A method based on gas chromatography/mass spectrometry-negative ion chemical ionization detection (GC/MS-NCI) was developed for the determination of 3,3'-dichlorobenzidine (DCB)-hemoglobin adducts. Adducts were released from hemoglobin by mild alkaline hydrolysis and determined by GC/MS-NCI after extraction and derivatization with heptafluorobutyric anhydride (HFBA). 2,2'-DCB was used as internal standard and the recovery of the diarylamine derivatives in the overall procedure was 65-88%. The limit of detection attained was below 0.1 ng/g hemoglobin for DCB as well as for the metabolite N-acetyl-3,3'-dichlorobenzidine (acDCB). The method was shown to be linear up to 150 ng/g hemoglobin.
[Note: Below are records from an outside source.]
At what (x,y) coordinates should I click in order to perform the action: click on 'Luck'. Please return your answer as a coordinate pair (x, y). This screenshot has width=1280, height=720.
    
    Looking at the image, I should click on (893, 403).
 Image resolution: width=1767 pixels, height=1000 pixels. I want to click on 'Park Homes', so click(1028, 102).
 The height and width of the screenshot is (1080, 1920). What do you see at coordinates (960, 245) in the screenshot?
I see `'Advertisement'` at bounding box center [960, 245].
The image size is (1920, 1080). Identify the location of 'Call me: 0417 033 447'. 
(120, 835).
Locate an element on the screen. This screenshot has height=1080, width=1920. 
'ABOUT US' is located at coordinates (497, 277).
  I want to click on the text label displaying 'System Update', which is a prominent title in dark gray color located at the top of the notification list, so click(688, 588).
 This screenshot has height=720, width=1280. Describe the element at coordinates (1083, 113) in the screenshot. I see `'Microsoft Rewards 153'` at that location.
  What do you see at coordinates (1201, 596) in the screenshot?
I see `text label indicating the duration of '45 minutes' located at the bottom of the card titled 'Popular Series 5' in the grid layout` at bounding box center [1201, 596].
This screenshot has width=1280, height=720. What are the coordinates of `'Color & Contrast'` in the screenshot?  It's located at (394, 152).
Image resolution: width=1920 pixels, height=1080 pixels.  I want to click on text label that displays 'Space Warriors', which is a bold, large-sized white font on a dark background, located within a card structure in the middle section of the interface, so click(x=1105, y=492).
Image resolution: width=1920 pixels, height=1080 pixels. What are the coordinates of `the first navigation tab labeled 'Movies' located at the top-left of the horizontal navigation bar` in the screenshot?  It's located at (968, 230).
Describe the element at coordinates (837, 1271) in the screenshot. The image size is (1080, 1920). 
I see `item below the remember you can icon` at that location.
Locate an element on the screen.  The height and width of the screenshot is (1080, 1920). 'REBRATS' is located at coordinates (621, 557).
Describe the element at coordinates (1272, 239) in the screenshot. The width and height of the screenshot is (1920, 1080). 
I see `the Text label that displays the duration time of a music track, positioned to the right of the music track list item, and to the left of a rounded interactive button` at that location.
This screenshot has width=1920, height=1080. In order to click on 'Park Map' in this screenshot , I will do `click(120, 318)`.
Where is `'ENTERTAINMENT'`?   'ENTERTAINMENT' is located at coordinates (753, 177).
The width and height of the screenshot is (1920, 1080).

In the NCI mass spectra of the HFB derivatives the dominant ion is (M-HF)-. Due to the presence of two chlorines in the diarylamines, the characteristic ratio of 1.5 for m/z 624 to 626 (for diHFB-DCB and diHFB-2,2'-DCB) and m/z 470 to 472 (for HFB-acDCB) can be observed and used for identification. The method was applied to the determination of DCB-hemoglobin adducts formed in young female Wistar rats after treatment for 4 weeks with 0.006%, 0.0012% or 0.00024% DCB via the drinking water. Two adducts were detectable by GC/MS-NCI after alkaline hydrolysis of hemoglobin samples, extraction and derivatization. The structure of these adducts could be assigned to DCB and acDCB by co-chromatography with the synthetic standards and by the presence of the characteristic ion (M-HF)-. Assessment of the time dependence of hemoglobin adduct formation during subchronic treatment with DCB revealed an increase in adduct levels during weeks 1-3. After this time adduct levels essentially remained constant. In hemoglobin samples isolated from animals treated for 4 weeks with DCB a dose-proportional increase in the total amount DCB- and acDCB-hemoglobin adducts from 8.1 ng DCB/g hemoglobin at 0.3 mg/kg body weight per day (0.00024% in drinking water) to 159.9 ng DCB/g hemoglobin at 5.8 mg/kg body weight per day (0.006% in drinking water) was observed. The ratio of the DCB adduct to the acDCB adduct was strongly dose dependent. At low DCB doses the acDCB- and DCB adducts were formed at similar levels, whereas at high DCB doses the DCB adduct was predominant.
建立了一种基于气相色谱/质谱-负离子化学电离检测(GC/MS-NCI)的方法,用于测定3,3'-二氯联苯胺(DCB)-血红蛋白加合物。加合物通过温和的碱性水解从血红蛋白中释放出来,经七氟丁酸酐(HFBA)萃取和衍生化后,用GC/MS-NCI进行测定。以2,2'-DCB作为内标,整个过程中二芳基胺衍生物的回收率为65%-88%。DCB及其代谢产物N-乙酰基-3,3'-二氯联苯胺(acDCB)的检测限均低于0.1 ng/g血红蛋白。该方法在血红蛋白含量高达150 ng/g时呈线性。在HFB衍生物的NCI质谱图中,主要离子为(M-HF)-。由于二芳基胺中存在两个氯原子,可观察到m/z 624与626(对于二HFB-DCB和二HFB-2,2'-DCB)以及m/z 470与472(对于HFB-acDCB)的特征比值为1.5,并用于鉴定。该方法应用于测定年轻雌性Wistar大鼠经0.006%、0.0012%或0.00024% DCB通过饮用水处理4周后形成的DCB-血红蛋白加合物。血红蛋白样品经碱性水解、萃取和衍生化后,通过GC/MS-NCI可检测到两种加合物。通过与合成标准品共色谱分析以及特征离子(M-HF)-的存在,可将这些加合物的结构确定为DCB和acDCB。对DCB亚慢性处理期间血红蛋白加合物形成的时间依赖性评估显示,在第1-3周加合物水平有所增加。此后加合物水平基本保持恒定。在从经DCB处理4周的动物中分离出的血红蛋白样品中,观察到DCB-和acDCB-血红蛋白加合物总量从每天0.3 mg/kg体重(饮用水中0.00024%)时的8.1 ng DCB/g血红蛋白,呈剂量比例增加至每天5.8 mg/kg体重(饮用水中0.006%)时的159.9 ng DCB/g血红蛋白。DCB加合物与acDCB加合物的比例强烈依赖于剂量。在低DCB剂量下,acDCB-和DCB加合物的形成水平相似,而在高DCB剂量下,DCB加合物占主导。